(What you should do):
Copy out every line of the records below verbatim, leaving out the pictures.

(Provided material):
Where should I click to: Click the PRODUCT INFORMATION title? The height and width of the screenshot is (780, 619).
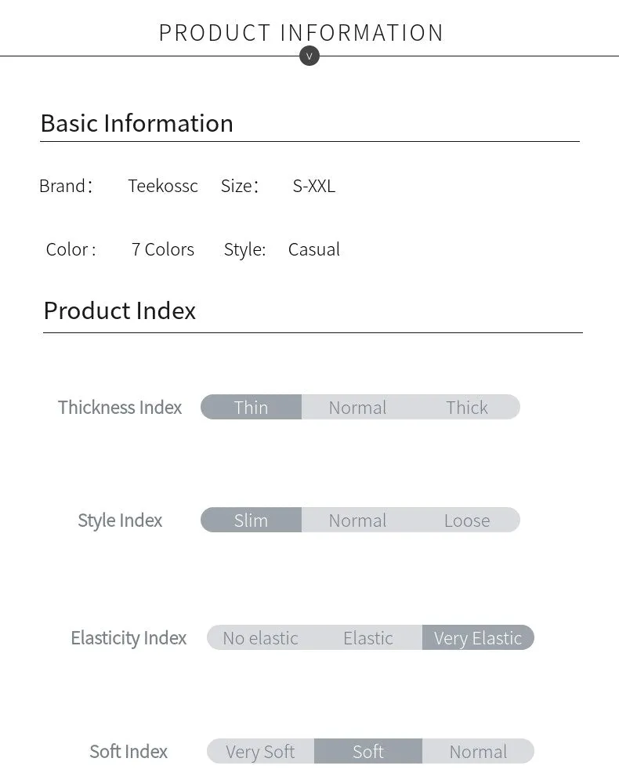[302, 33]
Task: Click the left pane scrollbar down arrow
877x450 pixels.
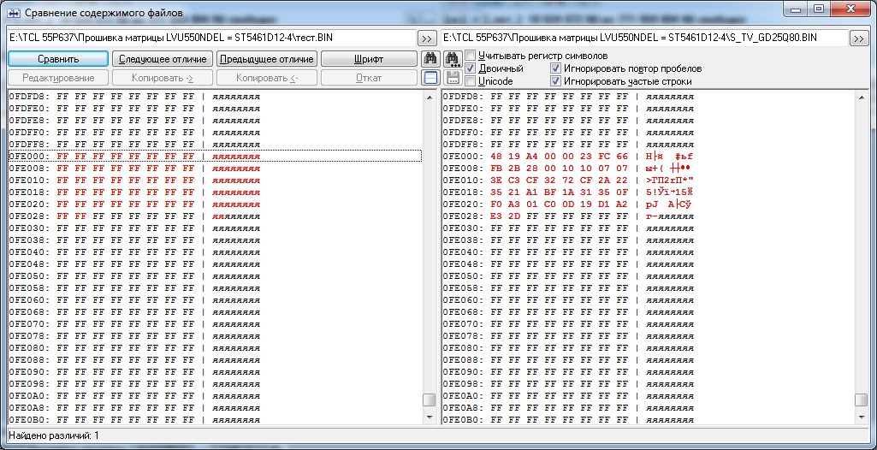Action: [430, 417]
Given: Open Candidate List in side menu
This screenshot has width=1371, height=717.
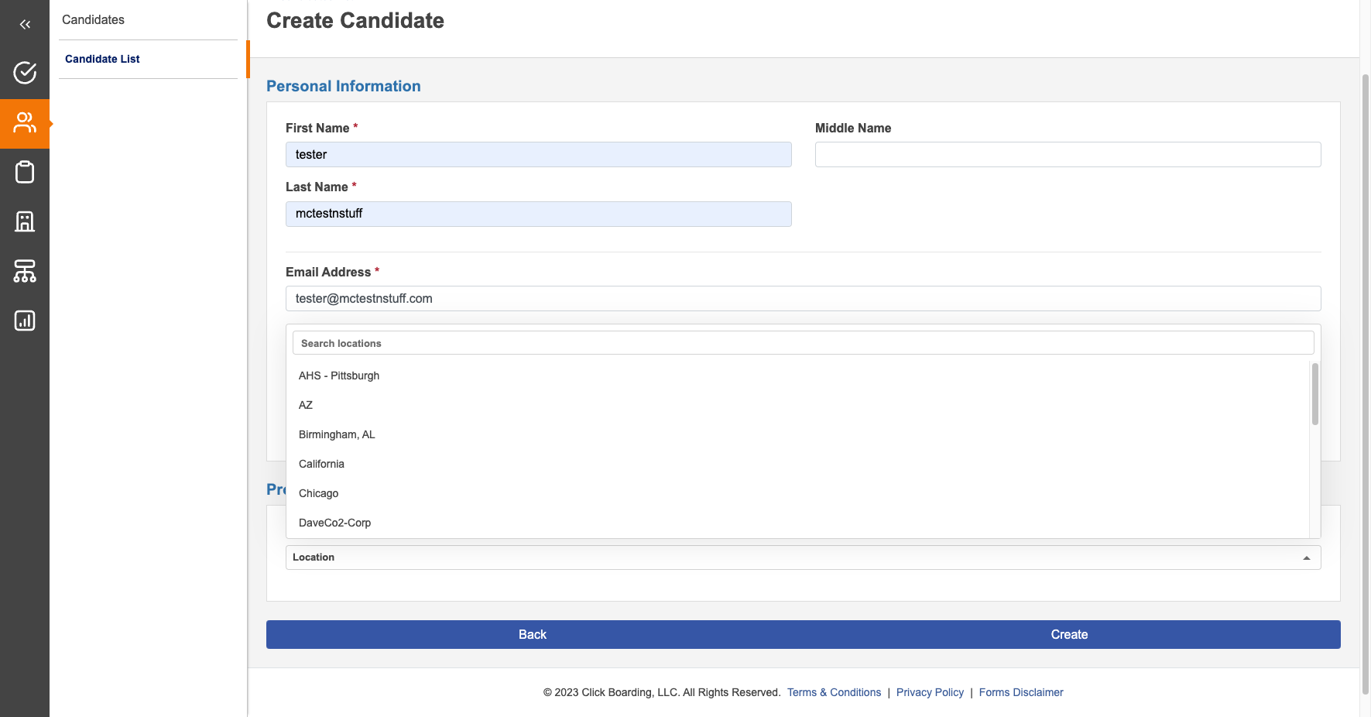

(Worked answer):
Where should I click to: Click the PRODUCT INFORMATION title? The height and width of the screenshot is (780, 619).
[302, 33]
Task: Click the left pane scrollbar down arrow
877x450 pixels.
Action: [430, 417]
Given: Open Candidate List in side menu
This screenshot has width=1371, height=717.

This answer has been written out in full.